There is a funny thing about chess: to succeed, you only need to be good at it. Up to a point, Fate can turn its back on you, but you can override it by simply playing really well. The upshot is that in the chess world, there are some great players who did not have fate on their sides. 

I have often thought about the story of Carl Schlecter, who played a match for the world championship with Emanuel Lasker in 1910. Leading by one point before the final game, he lost the game – despite having a promising position and avoiding many draws. It's never been clear what the conditions for the match were - did he need +2 to win the match, and thus was in a must-win situation in the last game? Or did he only need a draw? If he had drawn the game (thus finishing the match with +1), he might have been seen having a “moral” claim to the world championship, even if the match conditions left the official title in Lasker’s hands. Here was the key position:

Instead Lasker won, tied the match and kept the title of World Champion. Eight years later, during World War One, Carl Schlecter died of starvation. Would that have happened if he hadn't played 35...Rxf4 in that fateful game?

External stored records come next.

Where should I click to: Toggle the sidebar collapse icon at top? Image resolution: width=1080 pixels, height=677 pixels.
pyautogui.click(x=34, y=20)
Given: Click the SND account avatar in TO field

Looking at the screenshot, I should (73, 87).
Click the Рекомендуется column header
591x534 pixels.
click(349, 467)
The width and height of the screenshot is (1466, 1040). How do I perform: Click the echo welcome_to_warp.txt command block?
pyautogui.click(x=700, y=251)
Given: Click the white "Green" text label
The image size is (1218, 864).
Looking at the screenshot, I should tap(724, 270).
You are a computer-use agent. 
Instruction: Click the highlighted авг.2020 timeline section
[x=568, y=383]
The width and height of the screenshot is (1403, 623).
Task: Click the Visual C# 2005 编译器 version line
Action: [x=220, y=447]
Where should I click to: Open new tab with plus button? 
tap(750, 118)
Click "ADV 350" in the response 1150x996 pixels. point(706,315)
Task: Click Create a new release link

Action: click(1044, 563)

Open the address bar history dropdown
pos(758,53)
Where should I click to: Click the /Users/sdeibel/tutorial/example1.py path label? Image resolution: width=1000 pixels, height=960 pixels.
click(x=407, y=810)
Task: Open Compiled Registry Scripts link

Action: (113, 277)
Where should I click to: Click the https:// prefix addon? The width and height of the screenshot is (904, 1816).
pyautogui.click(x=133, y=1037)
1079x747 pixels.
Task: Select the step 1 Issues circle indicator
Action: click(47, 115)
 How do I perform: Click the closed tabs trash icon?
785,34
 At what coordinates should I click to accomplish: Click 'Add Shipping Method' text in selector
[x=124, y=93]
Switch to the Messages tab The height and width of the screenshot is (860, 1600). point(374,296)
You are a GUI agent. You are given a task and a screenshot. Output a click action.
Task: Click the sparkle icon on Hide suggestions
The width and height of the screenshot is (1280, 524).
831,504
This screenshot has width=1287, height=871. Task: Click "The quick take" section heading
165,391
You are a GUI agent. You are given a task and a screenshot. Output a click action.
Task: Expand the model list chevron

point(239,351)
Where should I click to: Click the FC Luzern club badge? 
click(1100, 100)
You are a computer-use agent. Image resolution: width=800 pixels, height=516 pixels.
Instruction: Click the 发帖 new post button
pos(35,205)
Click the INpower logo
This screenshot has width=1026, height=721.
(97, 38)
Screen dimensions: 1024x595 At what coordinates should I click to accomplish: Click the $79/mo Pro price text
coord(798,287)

Another story is that of the American Harry Nelson Pillsbury. An incredible talent, Pillsbury shot to fame during the Hastings 1895 tournament. Before the tournament he was a complete unknown, but he won the greatest tournament that had ever been held, and instantly became a world championship contender. In those days it was not easy to make a living as a chess professional – even for the top players. In order to do so, he played blindfold exhibitions on multiple boards throughout the world. Sometimes he also played checkers and whist. During these exhibitions he thrilled everybody with his personality and wit. He seemed like somebody who could conquer the world.

But his career didn’t last too long. In the next great tournament, St. Petersburg 1896, which was created to find out once and for all who the best player was (among Lasker, Steinitz, Pillsbury, and Chigorin), he lost a critical game to the World Champion Emanuel Lasker. Pillsbury missed some chances and Lasker won a magical brilliancy.

Pillsbury had started the tournament very well, and it had seemed that he would repeat the triumph at Hastings. But this game marked the dividing line – after it, he only scored 1.5 points from the last eight. Although he remained a great player, he never reached the level he had in 1895. His health began to deteriorate, and he died only nine years later, of syphilis. While the disease certainly caused his death, nervous conditions surely hastened the progression of a disease that is not necessarily deadly so soon. 

And yet Pillsbury never forgot that fateful game. He found an improvement and waited years to use it. In the last year of his life, he once again faced Emanuel Lasker – and again Lasker used the same variation. Pillsbury won a beautiful game.